Use Jupyter Notebook to create cells automatically

Make no mistake about it — Python’s goal is to optimize readability. Computer programming is already a difficult endeavor. Python wants to make it a little bit easier.

One of the biggest fundamental choices of how to start your Python programming project is knowing which integrated development environment (IDE) to use. Now if you’re a data scientist, it would be a mistake to not at least consider Jupyter Notebook. One of the biggest reasons why many first fall in love with Jupyter is that it allows the user to execute a portion of their code without having to run everything all at once.

Jupyter also has a lot of tips and tricks on how to make your project easier and one of the [not-so] hidden abilities is using a module to affect Jupyter itself. That module is called IPython.

- **PROVIDED MATERIAL**:
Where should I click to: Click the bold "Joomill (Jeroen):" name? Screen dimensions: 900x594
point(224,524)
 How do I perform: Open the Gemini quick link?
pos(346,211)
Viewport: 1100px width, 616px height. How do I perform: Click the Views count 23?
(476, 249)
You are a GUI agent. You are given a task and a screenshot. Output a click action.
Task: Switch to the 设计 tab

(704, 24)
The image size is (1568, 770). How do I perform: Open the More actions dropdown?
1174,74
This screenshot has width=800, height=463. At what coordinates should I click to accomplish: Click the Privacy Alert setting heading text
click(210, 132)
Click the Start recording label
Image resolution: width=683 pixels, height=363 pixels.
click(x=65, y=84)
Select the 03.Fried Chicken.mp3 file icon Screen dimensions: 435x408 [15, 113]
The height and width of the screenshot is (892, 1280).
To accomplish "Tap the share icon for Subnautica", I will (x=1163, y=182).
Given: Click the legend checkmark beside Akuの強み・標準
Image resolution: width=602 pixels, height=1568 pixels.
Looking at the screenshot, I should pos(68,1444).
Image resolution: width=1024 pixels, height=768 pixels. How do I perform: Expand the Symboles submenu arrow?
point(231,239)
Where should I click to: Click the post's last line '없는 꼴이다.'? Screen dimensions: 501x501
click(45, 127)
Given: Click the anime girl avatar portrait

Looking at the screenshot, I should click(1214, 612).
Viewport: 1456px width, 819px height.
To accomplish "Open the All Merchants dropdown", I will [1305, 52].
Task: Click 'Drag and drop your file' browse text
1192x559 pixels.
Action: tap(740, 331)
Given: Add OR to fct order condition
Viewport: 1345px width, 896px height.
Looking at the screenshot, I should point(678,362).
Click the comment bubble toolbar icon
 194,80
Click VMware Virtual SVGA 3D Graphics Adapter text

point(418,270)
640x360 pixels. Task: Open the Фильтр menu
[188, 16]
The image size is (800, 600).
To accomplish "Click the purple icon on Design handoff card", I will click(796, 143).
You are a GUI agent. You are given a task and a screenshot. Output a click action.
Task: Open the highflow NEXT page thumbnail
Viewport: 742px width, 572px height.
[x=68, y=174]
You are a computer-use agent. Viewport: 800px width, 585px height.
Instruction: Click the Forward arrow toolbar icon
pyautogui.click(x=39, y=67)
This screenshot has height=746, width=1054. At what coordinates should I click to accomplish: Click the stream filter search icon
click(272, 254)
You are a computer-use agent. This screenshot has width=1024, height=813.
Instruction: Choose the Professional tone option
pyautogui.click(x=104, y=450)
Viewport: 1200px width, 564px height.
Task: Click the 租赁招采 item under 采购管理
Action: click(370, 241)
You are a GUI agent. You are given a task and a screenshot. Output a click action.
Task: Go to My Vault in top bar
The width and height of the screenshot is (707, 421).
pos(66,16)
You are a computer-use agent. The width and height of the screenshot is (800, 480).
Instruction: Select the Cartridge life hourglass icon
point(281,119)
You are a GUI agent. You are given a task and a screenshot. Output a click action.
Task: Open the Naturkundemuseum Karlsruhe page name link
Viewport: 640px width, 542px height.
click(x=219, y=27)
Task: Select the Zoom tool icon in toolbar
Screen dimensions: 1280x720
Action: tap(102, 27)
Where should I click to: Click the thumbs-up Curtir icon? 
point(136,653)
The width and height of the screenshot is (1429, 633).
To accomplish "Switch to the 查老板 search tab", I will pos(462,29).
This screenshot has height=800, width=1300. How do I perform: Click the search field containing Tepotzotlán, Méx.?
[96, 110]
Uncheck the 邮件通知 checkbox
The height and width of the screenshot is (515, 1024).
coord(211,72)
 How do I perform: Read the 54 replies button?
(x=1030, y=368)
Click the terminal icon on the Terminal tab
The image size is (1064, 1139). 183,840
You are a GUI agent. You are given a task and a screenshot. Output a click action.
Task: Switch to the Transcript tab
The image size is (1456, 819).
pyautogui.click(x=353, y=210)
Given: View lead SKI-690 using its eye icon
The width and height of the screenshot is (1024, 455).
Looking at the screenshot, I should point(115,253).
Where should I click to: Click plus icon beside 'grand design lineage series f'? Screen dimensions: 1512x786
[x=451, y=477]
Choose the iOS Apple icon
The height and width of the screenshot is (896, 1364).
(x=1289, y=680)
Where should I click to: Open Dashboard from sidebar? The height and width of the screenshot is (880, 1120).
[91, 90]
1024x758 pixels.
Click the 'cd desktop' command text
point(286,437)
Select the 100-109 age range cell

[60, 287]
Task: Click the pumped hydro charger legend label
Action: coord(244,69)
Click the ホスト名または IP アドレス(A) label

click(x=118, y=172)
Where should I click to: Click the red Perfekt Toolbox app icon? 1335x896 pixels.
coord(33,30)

- **REQUIRED ACTION 1**: According to the Jupyter Notebook text, what is the module that can affect Jupyter itself called?
- **REQUIRED ACTION 2**: Write out the part of the Jupyter Notebook text that starts at "One of the biggest fundamental" and ends at "is called IPython.", with "module" replaced by "library".

- **RESPONSE 1**: IPython

- **RESPONSE 2**:
One of the biggest fundamental choices of how to start your Python programming project is knowing which integrated development environment (IDE) to use. Now if you’re a data scientist, it would be a mistake to not at least consider Jupyter Notebook. One of the biggest reasons why many first fall in love with Jupyter is that it allows the user to execute a portion of their code without having to run everything all at once.

Jupyter also has a lot of tips and tricks on how to make your project easier and one of the [not-so] hidden abilities is using a library to affect Jupyter itself. That library is called IPython.